目的通过建立胰岛素抵抗模型,探讨晚期糖基化终产物(AGEs)对SD大鼠乳鼠心肌细胞葡萄糖转运蛋白4(GLUT4)表达的影响,以及p38丝裂原活化蛋白激酶(MAPK)在此过程中的作用。方法采用酶消化法原代培养SD大鼠乳鼠心肌细胞,建立胰岛素抵抗模型,给予不同干预,分为胰岛素抵抗对照组、牛血清白蛋白(BSA)组、糖化白蛋白(AGE-BSA)组,p38MAPK抑制剂SB203580+AGE-BSA组,用实时荧光定量聚合酶链反应(PCR)和蛋白质印迹法检测GLUT4和p38MAPK的蛋白及m RNA表达水平。结果胰岛素抵抗心肌细胞有GLUT4表达,其中对照组与BSA组比较差异无统计学意义(P>0.05),AGE-BSA可诱导GLUT4表达降低,且呈浓度依赖性,AGE-BSA组与对照组比较差异有统计学意义(P<0.05)。但在阻断p38MAPK途径后表达量明显上升(P<0.05),对照组与BSA组比较,p38MAPK磷酸化水平差异无统计学意义(P>0.05),AGE-BSA可导致p38MAPK磷酸化的增加,也呈浓度依赖性,AGE-BSA组与对照组比较差异有统计学意义(P<0.05)。结论 AGEs可诱导胰岛素抵抗心肌细胞GLUT4 m RNA和蛋白表达降低,此过程与p38-MAPK磷酸化增加有关。

Objective To investigate the effects of advanced glycation end-products（AGEs） on the expression of glucose transporter 4（GLUT4） in neonatal rat cardiomyocytemodel of insulin resistanceand the involvement of p38 mitogen-activated protein kinase（p38 MAPK） in this process. Methods SD rat neonatal cardiomyocytes were cultured by enzyme digestion and used for establishing the insulin resistance model. The cardiomyocytes were divided into different groups based on varied interventions： the insulin resistance control group, bovine serum albumin（BSA） group, AGE-BSA induced group, and p38 MAPK inhibitor SB203580 ＋AGE-BSA induced group.
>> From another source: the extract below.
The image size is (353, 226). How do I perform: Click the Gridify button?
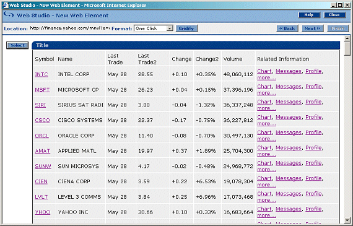(x=186, y=28)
Real-time PCR and Western blotting were used to detect the protein and mRNA expression levels of GLUT4 and p38 MAPK.Results GLUT4 was expressed in insulin-resistant myocardial cells, with no significant difference between the control and BSA groups（P〉0.05）. AGE-BSA could induce lowered GLUT4 expression in a concentration-dependent manner, with statistically significant difference between AGE-BSA induced group and control group（P〈0.05）. However, the GLUT4 expression in the AGE-BSA induced group was significantly increased after blockade of the p38 MAPK pathway（P〈0.05）. While there was no significant difference in the phosphorylation level of p38 MAPK between the control group and the BSA group（P〉0.05）, AGE-BSA may result in increased p38 MAPK phosphorylation in a concentration-dependent manner, responsible for the statistical difference between AGE-BSA induced group and control group（P〈0.05）. Conclusion AGEs may induce a reduction in GLUT4 mRNA and protein expression in insulin-resistant cardiomyocytes, which is associated with increased phosphorylation of p38-MAPK during this process.